**ISTRUZIONI:**
1. In base al testo sulla politica dopo il Covid, risponda alle seguenti domande:
(a) In quale giorno, secondo l'autore, probabilmente ci si accorgerà che la politica inizia a cambiare?
(b) Che tipo di fenomeno è stato per lo più il Covid?
(c) In quali contesti la pandemia è stata certamente affrontata meglio?
2. Ricopi fedelmente il passo del testo sulla politica dopo il Covid compreso tra "Probabilmente ci accorgeremo" e "si sono verificati.", estremi inclusi.

**TESTO FORNITO:**
######
Probabilmente ci accorgeremo lunedì che quello che tante volte è stato detto – e cioè che la politica dopo il Covid non sarebbe più stata quella che era prima – inizia a concretizzarsi. Si tratta di uno snodo che può essere affrontato politologicamente, parlando di sistema politico, di elezioni presidenziali, di legge elettorale. Prima di tutto ciò, tuttavia, io credo che bisogna riflettere su cosa la pandemia ci ha insegnato, quali sono stati i mutamenti culturali che ha introdotto, quali i mutamenti strutturali che a livello sociale si sono verificati.

Forse si può iniziare col dire che il modello di una società molto accentrata nella dimensione urbanistica, nella dimensione economica e in quella lavorativa è stato quello maggiormente colpito. Il Covid è stato un fenomeno per lo più urbano, legato alle grandi metropoli; si è diffuso laddove il sistema economico si basa prevalentemente sulle fabbriche e non sul terziario, elemento che a livello di interazione sociale implica grandi aggregazioni. E lo stesso discorso sulle falle dei sistemi “accentrati” vale in campo sanitario: dall’arrivo del virus cinese in poi è tutto un gran parlare di ospedali orizzontali, di sanità diffusa e di prossimità, addirittura di telemedicina… Discorsi da non assumere come totem in sostituzione dei totem precedenti, e che però certamente andranno approfonditi.

Fondamentalmente con il Covid è fallito anche un modello sociale basato su relazioni umane ridotte all’essenziale, ispirate più all’efficienza che non all’affettività. Un approccio che implica ad esempio la proliferazione delle RSA, con il problema dell’assistenza dell’età fragile gestito fuori dall’ambito familiare. E’ un fatto che nei contesti nei quali le strutture familiari hanno retto e funzionato, certamente la pandemia è stata affrontata meglio.
######
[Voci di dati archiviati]
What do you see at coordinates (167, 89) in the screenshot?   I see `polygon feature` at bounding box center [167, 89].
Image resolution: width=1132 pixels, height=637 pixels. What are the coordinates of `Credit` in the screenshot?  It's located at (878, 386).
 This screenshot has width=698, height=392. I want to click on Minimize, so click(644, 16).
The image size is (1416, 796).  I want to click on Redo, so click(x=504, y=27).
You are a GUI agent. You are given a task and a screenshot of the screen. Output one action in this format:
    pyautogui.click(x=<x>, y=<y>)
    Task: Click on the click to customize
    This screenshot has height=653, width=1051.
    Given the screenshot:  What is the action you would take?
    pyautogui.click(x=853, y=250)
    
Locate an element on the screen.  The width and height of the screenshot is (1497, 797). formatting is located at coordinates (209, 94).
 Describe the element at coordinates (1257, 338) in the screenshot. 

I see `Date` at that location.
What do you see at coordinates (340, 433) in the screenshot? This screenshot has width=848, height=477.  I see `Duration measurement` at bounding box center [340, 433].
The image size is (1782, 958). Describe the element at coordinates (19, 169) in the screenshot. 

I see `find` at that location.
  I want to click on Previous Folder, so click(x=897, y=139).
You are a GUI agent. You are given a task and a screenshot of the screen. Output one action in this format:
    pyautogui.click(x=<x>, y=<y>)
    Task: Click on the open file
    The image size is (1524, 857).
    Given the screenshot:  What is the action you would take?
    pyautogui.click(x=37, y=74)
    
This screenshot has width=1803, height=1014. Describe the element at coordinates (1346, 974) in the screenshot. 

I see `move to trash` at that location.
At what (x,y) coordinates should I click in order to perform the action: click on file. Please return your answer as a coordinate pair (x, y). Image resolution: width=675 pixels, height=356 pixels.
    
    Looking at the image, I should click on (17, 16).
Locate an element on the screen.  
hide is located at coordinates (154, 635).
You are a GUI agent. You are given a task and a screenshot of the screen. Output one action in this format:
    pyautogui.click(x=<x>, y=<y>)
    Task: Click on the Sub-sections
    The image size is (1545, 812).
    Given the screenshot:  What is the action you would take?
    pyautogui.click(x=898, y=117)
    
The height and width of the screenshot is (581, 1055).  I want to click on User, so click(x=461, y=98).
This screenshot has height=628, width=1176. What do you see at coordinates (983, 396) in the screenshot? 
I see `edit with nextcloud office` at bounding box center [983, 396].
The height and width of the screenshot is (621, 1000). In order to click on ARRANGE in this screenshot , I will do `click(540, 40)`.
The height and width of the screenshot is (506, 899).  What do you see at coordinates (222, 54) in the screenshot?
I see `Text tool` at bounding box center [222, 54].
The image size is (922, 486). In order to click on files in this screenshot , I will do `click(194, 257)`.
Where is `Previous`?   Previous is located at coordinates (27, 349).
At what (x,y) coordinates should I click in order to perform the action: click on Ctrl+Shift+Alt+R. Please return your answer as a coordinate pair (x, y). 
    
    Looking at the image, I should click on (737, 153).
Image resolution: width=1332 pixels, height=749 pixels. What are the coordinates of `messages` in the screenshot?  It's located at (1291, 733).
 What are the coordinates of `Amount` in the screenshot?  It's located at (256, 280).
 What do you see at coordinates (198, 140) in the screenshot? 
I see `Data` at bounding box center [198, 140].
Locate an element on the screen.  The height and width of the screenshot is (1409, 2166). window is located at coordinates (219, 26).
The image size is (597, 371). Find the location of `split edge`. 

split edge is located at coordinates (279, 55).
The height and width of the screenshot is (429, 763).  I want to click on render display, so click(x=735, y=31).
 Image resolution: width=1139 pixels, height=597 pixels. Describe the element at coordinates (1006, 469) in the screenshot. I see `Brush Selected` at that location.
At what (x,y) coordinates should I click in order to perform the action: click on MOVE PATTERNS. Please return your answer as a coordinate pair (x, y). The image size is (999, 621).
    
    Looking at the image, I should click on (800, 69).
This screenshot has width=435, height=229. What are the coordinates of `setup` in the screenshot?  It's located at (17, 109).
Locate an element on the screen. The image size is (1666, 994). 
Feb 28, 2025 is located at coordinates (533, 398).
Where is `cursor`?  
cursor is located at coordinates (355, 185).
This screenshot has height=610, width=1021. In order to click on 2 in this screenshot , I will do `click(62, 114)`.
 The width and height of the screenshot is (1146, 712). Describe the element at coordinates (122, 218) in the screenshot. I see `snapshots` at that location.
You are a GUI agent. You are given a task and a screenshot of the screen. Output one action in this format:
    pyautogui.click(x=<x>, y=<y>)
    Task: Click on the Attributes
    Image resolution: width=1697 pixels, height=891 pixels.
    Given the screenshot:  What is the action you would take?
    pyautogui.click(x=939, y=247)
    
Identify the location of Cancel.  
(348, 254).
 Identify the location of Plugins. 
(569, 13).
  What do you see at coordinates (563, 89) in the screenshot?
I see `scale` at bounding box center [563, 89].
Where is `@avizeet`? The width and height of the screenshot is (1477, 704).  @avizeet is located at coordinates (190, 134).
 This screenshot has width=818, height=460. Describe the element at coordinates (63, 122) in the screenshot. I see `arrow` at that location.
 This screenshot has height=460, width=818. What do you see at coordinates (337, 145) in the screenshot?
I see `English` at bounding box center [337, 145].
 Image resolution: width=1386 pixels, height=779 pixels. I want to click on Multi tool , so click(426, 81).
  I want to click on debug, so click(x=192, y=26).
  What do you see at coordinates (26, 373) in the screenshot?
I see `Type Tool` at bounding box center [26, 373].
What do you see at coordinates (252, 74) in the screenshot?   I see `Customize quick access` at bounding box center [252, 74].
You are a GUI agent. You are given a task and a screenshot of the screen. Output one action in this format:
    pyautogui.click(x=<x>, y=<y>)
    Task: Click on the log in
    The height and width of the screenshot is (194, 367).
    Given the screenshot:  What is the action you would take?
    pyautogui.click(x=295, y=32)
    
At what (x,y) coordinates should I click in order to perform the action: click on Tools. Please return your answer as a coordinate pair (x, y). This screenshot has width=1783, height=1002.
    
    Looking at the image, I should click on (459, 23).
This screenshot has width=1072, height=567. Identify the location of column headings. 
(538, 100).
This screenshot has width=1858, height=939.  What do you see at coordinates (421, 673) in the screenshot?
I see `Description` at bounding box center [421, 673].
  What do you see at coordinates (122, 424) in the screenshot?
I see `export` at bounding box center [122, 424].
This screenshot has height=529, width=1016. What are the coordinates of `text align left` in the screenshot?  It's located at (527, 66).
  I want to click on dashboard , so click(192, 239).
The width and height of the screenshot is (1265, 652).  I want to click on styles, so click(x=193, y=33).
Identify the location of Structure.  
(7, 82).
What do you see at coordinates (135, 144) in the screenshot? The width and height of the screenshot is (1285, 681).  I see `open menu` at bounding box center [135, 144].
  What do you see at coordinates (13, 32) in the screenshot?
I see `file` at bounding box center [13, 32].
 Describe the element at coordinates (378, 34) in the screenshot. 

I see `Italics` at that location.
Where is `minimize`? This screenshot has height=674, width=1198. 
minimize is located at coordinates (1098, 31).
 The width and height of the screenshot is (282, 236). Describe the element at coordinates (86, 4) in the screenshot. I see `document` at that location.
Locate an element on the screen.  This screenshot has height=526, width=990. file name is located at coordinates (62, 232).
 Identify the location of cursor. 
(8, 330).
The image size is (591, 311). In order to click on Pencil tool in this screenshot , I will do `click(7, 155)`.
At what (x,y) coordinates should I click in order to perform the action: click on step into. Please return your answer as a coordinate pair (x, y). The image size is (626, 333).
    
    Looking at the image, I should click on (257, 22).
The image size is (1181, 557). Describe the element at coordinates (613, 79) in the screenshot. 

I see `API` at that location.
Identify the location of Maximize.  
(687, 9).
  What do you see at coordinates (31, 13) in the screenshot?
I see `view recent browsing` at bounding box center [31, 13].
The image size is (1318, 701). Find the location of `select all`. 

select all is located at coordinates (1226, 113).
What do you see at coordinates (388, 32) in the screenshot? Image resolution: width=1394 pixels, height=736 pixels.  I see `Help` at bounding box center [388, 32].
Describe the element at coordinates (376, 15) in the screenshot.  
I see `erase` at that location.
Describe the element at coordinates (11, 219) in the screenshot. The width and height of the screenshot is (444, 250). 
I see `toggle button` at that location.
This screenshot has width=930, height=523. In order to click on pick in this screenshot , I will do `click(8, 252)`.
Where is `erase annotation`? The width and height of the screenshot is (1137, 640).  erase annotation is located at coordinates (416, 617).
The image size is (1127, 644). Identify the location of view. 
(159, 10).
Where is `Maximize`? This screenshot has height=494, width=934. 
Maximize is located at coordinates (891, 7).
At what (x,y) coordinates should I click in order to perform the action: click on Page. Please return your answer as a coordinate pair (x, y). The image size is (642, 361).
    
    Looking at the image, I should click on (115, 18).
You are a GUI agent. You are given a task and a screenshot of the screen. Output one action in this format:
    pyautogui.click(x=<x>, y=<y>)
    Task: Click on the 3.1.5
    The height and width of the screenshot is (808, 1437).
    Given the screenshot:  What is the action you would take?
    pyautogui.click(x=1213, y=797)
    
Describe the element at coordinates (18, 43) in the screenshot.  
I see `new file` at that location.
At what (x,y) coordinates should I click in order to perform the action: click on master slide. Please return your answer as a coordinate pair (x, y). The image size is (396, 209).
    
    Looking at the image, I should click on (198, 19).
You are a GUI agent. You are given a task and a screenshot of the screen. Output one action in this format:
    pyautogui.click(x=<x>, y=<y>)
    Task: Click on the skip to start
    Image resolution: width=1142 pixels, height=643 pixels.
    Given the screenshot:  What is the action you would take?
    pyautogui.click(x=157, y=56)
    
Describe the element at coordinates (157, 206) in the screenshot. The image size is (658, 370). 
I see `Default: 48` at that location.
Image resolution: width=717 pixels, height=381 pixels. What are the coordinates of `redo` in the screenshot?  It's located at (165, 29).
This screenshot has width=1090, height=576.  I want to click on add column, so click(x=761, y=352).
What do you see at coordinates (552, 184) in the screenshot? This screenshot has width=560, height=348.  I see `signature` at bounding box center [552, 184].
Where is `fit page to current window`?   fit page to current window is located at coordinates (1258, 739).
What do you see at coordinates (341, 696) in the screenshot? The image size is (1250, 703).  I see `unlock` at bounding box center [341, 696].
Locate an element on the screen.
######
**SOLUZIONI IN ORDINE:**
1.
(a) Lunedì.
(b) Un fenomeno per lo più urbano, legato alle grandi metropoli.
(c) Nei contesti in cui le strutture familiari hanno retto e funzionato.

2.
Probabilmente ci accorgeremo lunedì che quello che tante volte è stato detto – e cioè che la politica dopo il Covid non sarebbe più stata quella che era prima – inizia a concretizzarsi. Si tratta di uno snodo che può essere affrontato politologicamente, parlando di sistema politico, di elezioni presidenziali, di legge elettorale. Prima di tutto ciò, tuttavia, io credo che bisogna riflettere su cosa la pandemia ci ha insegnato, quali sono stati i mutamenti culturali che ha introdotto, quali i mutamenti strutturali che a livello sociale si sono verificati.